■ **Work order**
For the material below, return exactly the lines starting at the line containing "Viewport: 675px width, 487px height." and ending at the line containing "Given: Tap the Wi-Fi signal icon", both ends included, and no others.

■ **Exercise data**
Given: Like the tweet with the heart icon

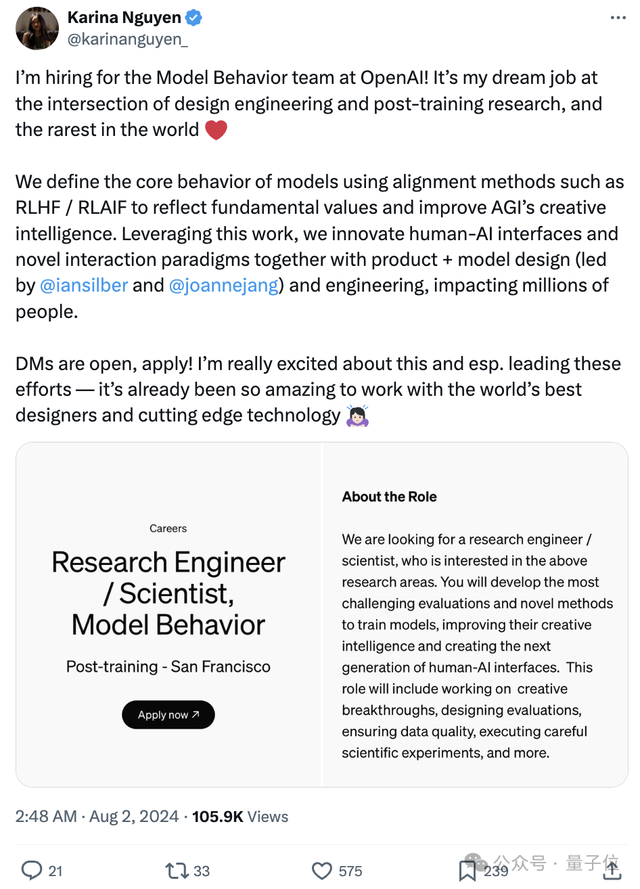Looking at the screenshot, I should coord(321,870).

...

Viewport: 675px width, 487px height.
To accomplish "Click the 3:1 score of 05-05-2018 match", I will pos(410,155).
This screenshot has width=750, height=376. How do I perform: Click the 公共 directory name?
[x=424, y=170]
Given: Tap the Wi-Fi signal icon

■ **Worked solution**
Viewport: 675px width, 487px height.
To accomplish "Click the 3:1 score of 05-05-2018 match", I will pos(410,155).
This screenshot has width=750, height=376. How do I perform: Click the 公共 directory name?
[x=424, y=170]
Given: Tap the Wi-Fi signal icon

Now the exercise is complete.